Problema a resolver: En el texto proporcionado, ¿a qué categoría descendió el poeta a los ojos del joven?

La primera reacción del joven fue la caída del mito a los pies, desde
aquella mañana, al menos durante unas semanas, aquel poeta de tanto prestigio,
a sus ojos descendió a la categoría de un ser humano, uno del montón. Y acaso
en el proceso de asimilación de este trayecto esté la semilla de la novela, es
decir que lo raro, lo imposible, lo inhumano es ser sublime sin interrupción;
quizá la verdadera fecha que marca la salida de la adolescencia y la arribada a
la juventud, es cuando se aprende que sólo de vez en cuando se puede ser
sublime sin interrupción. Y esto que valía para los poetas o escritores o
artistas, también valía para las mujeres ideales, para las ninfas, que quizá a
pesar de ser el único tesoro que el adolescente quería encontrar, era el único
que no existía, pues las ninfas, eran tan de carne y hueso como ellos mismos
eran. Acaso éste sea el verdadero asunto de la obra.

Listado:
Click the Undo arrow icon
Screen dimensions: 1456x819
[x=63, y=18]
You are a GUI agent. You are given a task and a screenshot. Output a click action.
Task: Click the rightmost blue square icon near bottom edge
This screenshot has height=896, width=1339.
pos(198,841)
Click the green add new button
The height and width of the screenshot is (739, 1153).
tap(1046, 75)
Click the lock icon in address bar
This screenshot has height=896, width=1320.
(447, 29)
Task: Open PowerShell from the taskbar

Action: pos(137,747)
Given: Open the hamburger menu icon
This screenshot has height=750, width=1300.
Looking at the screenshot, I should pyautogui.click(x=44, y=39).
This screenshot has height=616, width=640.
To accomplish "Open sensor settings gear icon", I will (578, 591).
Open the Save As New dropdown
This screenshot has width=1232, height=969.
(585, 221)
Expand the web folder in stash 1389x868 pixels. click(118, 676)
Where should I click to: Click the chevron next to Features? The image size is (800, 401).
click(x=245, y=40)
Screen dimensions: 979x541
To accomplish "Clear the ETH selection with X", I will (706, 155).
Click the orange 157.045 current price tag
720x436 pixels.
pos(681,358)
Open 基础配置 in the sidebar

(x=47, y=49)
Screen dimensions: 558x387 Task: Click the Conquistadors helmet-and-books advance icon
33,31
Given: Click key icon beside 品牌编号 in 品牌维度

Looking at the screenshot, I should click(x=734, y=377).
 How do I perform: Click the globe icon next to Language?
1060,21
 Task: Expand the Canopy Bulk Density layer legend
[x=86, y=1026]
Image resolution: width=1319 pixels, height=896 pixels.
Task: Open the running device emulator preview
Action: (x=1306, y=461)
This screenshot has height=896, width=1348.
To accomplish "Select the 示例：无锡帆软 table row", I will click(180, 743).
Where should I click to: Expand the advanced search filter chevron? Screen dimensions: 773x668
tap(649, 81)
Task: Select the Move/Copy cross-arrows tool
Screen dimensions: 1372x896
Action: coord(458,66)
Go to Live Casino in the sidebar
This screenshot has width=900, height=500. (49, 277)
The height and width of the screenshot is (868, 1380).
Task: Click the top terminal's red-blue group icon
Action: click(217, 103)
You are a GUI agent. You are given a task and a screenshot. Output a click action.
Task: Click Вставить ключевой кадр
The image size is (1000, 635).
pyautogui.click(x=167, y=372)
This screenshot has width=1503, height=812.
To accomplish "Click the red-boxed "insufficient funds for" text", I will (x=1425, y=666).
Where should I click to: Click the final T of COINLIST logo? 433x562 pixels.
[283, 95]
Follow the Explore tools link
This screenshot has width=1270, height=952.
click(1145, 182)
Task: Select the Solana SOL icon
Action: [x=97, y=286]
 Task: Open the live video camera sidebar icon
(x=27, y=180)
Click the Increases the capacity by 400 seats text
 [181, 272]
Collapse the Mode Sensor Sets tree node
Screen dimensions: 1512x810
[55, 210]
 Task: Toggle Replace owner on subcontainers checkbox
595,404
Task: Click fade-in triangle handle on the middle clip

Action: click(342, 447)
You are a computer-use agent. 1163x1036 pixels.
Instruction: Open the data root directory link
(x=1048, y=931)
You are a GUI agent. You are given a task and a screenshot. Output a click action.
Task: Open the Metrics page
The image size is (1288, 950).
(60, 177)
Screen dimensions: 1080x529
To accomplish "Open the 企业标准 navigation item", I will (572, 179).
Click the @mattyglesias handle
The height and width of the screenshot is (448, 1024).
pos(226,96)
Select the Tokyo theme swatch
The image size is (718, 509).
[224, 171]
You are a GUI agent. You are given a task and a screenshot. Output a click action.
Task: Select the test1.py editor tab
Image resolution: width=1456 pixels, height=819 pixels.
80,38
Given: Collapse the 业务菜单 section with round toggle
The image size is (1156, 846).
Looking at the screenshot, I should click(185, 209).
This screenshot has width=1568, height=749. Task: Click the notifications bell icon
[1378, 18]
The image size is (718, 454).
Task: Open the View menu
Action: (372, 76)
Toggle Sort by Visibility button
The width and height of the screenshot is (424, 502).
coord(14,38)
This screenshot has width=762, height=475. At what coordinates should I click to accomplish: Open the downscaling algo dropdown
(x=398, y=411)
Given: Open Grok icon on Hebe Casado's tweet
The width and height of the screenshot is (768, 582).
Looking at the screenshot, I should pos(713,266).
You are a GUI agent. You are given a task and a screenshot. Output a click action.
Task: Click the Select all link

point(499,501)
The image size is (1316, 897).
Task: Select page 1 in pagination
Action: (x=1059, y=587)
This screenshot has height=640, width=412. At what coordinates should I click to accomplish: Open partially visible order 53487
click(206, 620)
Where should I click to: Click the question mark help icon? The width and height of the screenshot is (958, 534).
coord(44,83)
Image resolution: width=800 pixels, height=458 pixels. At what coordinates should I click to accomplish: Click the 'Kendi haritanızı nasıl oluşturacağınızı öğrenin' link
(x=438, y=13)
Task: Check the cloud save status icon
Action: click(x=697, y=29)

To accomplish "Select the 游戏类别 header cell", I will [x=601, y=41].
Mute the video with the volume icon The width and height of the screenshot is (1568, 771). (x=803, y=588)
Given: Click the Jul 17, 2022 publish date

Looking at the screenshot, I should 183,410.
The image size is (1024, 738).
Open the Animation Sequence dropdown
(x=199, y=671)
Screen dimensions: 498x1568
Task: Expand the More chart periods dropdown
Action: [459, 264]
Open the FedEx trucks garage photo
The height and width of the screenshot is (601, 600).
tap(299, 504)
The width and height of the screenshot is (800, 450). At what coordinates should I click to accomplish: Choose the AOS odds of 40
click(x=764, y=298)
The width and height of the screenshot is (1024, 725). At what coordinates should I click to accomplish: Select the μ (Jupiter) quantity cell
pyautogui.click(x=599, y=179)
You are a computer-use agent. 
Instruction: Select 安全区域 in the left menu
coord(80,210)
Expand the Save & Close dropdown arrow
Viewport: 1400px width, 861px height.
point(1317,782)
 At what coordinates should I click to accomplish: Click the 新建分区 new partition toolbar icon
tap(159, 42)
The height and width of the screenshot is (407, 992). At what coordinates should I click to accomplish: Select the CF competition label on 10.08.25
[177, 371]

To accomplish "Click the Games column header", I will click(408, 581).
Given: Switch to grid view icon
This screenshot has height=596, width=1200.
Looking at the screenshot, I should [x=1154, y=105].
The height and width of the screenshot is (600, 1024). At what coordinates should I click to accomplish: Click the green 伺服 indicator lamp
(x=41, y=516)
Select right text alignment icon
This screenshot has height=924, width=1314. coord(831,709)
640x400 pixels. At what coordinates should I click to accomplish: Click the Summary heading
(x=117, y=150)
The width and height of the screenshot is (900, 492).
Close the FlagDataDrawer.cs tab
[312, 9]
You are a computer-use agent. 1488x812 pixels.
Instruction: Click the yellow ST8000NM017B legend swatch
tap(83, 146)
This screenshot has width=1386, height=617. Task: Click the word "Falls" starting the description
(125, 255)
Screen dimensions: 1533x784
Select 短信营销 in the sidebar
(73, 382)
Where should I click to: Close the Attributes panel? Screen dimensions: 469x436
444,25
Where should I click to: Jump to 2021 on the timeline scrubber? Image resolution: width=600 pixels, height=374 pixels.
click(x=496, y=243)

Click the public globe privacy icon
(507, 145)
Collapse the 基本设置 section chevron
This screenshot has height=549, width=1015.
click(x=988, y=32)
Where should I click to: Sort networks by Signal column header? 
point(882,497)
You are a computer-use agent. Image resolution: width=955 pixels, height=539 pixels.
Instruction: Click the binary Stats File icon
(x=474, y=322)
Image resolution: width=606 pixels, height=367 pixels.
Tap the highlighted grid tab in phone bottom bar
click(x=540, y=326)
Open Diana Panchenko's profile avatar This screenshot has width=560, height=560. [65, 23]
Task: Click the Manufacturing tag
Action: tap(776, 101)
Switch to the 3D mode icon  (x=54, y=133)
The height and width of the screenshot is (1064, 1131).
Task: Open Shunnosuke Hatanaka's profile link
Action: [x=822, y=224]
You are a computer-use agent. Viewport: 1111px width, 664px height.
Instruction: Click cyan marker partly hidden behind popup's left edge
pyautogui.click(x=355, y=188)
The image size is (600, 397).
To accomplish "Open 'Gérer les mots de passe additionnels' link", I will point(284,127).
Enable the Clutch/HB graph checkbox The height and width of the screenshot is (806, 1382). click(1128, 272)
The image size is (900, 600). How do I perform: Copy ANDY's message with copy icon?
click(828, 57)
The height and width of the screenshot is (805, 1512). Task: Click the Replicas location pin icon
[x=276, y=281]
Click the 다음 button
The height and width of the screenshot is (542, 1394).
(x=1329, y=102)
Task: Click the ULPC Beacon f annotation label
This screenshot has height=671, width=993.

Respuesta del ejercicio: A la categoría de un ser humano, uno del montón.